A heretically simple approach to variant calling
 

Hi everyone,

we had a look at the distribution of heterozygous allele frequencies in NGS datasets and found that their variance is larger than expected by a bionomial distribution (http://www.ncbi.nlm.nih.gov/pubmed?term=22127862). For every variant caller this means a binomial prior distribution is not the right choice and might lead to false negative calls. We also found that a simple frequency classifier (heterozygous if covered by more the 20 reads and variant allele between 14% and 86%) is more sensitive at comparable specificity for high quality data, compared to default setting of most standard calling tools.

Is anyone aware of a fast tool, that allows to apply such a frequency filter directly on a .bam file?

cheers,

peter

You can ask samtools mpileup to print out the nucleotide pileups for each position in bam file. Parsing that should be fairly simple with a script.

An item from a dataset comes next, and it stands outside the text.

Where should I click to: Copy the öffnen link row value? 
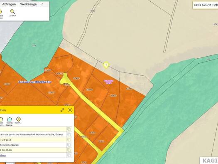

the samtools mpileup output can be piped into VarScan to apply a coverage and frequency filter:
samtools pileup -f reference.fasta myData.bam | java -jar VarScan.v2.2.jar pileup2snp --min-coverage 20 --min-var-freq 0.14
see: http://varscan.sourceforge.net/using-varscan.html

Very nice paper.

Sometimes simpler is better.

This is awesome. Moving away from big fancy well-established tools to something like the "14-86%" rule is scary though.